Podría dividir un día en 24 horas: despertarme, pasadas las 7 primeras, para ir al trabajo, e invertir las 7 siguientes en ganarme la vida y otras
7 en gastarla entre ocios y aficiones. Las 3 restantes podría utilizarlas para
los cuidados, la alimentación, las transiciones... el mantenimiento del entorno
que me define como un ser conectado con lo próximo y con lo desconocido. Un ser que ha asumido la experiencia de habitar el mundo de la
forma; de la propia forma del cuerpo físico y mental que lo caracteriza. Un ser
que en su despliegue, en la sucesión de sus aconteceres vitales, memoriza de manera
selectiva y construye para sí una identidad transitoria: el producto inacabado de sus
aprendizajes. Así, gracias a la forma de esta identidad, personalidad o
ilusión egoica, transito, como creo que lo hacen los demás seres humanos, sumergido
en la experiencia de ser uno en relación al otro; de ser uno en conexión con la
totalidad.
Parece que se trata de una división correcta para mi. He creado una estructura donde experimento plenamente la expansión de mi forma: cierto equilibrio, cierta estabilidad, cierta satisfacción y bienestar.
Encarno el tiempo al asumir la experiencia
condensada de la evolución en el plano de la forma. El tiempo es, para mí, el
dador de forma, de experiencia vital, de muerte y de renovación.
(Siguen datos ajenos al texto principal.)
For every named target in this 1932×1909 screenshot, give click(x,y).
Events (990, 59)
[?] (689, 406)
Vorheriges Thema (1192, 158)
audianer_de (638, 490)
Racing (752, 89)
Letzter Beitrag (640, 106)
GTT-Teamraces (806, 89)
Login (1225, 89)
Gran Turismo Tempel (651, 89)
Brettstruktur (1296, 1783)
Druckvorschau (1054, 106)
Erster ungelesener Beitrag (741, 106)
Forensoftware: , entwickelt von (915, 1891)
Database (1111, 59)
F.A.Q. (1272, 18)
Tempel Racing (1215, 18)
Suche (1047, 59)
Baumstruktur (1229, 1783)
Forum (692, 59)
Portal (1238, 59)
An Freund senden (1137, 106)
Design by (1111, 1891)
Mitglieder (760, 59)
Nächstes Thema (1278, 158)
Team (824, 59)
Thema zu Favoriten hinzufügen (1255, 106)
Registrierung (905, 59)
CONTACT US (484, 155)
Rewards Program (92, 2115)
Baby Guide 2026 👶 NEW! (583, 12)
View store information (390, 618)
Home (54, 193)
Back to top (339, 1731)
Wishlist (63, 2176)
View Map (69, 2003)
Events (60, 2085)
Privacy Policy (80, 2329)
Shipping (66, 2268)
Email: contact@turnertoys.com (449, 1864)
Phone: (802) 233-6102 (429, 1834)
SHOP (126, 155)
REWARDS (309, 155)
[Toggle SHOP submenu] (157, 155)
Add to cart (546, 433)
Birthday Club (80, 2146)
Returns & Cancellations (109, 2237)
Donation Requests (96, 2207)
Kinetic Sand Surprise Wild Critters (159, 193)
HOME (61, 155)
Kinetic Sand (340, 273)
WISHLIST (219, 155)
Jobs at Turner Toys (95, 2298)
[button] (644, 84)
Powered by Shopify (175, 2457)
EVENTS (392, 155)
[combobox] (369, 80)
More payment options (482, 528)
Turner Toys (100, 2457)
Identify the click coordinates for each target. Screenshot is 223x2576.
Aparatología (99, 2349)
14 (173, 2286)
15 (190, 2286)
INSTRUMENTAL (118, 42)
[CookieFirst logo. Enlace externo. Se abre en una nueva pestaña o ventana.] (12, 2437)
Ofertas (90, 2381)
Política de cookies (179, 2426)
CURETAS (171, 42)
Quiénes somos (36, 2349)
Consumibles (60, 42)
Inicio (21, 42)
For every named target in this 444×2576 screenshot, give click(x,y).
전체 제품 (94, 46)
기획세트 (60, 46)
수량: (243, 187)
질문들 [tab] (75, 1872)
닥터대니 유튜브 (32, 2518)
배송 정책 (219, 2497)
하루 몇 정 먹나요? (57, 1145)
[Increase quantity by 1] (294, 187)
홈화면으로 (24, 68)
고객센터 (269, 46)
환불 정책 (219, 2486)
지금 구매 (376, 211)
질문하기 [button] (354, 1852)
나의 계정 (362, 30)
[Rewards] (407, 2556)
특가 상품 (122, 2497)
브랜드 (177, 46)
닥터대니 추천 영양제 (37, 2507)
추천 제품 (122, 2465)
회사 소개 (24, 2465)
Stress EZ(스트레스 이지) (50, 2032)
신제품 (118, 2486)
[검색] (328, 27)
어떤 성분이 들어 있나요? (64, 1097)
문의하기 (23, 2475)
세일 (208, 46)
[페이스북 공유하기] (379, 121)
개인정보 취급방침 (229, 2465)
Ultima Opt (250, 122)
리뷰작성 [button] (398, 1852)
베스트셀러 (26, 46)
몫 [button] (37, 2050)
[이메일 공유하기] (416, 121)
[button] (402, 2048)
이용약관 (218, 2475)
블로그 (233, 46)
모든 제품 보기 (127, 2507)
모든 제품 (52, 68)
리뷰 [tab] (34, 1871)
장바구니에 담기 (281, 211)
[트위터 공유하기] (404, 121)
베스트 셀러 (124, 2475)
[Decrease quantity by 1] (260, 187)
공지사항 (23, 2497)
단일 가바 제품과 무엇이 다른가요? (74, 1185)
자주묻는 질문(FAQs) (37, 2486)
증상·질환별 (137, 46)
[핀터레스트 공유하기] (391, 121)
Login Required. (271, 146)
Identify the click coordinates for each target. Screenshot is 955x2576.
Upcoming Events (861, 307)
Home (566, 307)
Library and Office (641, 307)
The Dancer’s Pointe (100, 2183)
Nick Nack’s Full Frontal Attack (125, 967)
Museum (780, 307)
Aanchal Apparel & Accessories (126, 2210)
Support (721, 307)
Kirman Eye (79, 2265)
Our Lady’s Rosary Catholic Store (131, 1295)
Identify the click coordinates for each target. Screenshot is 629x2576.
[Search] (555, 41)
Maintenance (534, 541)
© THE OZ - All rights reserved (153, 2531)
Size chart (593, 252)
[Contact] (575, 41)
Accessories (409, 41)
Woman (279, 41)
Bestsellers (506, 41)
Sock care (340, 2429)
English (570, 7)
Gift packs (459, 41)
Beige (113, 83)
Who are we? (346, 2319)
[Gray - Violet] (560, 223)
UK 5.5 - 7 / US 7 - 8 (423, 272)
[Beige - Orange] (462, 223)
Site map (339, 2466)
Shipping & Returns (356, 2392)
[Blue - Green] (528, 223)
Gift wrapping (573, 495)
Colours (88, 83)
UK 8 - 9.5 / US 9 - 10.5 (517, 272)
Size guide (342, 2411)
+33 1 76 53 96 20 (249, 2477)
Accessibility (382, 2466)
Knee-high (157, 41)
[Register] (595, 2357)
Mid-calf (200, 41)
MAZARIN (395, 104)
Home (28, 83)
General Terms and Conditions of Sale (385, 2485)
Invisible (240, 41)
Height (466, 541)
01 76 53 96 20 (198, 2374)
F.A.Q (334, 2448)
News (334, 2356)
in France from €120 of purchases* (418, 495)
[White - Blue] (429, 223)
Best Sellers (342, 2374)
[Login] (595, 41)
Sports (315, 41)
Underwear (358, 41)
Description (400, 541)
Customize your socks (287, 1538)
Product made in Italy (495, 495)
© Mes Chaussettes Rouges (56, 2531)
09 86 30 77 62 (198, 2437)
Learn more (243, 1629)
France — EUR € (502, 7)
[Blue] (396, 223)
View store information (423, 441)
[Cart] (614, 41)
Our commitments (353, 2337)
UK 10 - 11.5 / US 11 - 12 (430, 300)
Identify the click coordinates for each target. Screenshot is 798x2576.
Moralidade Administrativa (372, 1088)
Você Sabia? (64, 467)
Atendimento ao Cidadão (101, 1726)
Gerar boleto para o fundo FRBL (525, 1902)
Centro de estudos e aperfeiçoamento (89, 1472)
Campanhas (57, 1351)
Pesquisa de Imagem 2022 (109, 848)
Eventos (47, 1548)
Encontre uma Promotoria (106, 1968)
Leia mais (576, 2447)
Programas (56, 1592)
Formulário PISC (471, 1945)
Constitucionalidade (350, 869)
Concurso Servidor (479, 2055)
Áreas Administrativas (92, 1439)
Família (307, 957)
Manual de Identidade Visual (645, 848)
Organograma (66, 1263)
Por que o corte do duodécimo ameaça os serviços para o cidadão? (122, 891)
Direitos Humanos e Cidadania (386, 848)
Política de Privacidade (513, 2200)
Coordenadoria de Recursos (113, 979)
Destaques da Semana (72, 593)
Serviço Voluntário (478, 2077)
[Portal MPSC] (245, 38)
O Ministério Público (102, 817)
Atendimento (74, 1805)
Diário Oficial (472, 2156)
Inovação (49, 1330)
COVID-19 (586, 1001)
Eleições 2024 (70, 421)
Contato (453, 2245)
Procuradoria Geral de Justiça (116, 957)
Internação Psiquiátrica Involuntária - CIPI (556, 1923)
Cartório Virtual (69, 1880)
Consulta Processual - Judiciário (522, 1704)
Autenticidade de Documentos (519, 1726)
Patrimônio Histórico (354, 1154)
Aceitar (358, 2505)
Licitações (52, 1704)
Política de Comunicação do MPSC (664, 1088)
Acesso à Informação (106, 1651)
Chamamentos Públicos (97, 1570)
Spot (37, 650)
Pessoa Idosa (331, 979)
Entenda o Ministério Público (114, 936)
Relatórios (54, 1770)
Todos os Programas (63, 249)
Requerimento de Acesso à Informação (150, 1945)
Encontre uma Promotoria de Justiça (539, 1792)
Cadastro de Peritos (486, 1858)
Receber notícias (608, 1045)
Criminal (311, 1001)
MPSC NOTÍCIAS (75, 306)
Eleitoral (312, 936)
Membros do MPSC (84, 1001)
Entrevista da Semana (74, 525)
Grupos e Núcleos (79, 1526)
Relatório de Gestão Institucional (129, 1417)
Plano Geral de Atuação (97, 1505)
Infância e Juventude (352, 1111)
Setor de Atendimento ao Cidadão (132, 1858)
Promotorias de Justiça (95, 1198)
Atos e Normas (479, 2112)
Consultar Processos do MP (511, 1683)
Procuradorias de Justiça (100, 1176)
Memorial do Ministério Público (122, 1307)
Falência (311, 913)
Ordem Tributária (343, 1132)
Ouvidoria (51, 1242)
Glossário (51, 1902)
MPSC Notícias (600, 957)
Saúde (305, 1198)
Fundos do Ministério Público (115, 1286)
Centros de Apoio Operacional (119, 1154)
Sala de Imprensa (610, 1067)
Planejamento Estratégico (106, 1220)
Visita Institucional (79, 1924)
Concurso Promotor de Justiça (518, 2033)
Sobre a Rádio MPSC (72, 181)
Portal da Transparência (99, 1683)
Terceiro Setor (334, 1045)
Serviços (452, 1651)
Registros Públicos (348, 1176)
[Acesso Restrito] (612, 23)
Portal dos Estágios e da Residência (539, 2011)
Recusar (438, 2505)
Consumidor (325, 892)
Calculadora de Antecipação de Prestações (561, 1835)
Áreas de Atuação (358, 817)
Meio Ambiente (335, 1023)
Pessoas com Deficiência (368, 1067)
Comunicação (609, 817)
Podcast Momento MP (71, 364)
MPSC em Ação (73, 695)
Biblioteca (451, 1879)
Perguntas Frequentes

La habitual confusión del tiempo instrumental, abstracto, frío y aparentemente riguroso, con el tiempo, aparentemente azaroso, de la memoria encarnada que se experimenta en los seres de
la creación, es una distorsión que genera graves consecuencias en los estados de
vitalidad de los seres vivos: nos impide respetar los procesos de crecimiento propios
de cada una de las criaturas de la naturaleza. Esta es, quizás, la mayor fuente
de alienación del ser humano. Nos aleja de nosotros mismos y nos anestesia de
nuestra conexión con nuestro entorno vital, la naturaleza, en el más amplio sentido del término.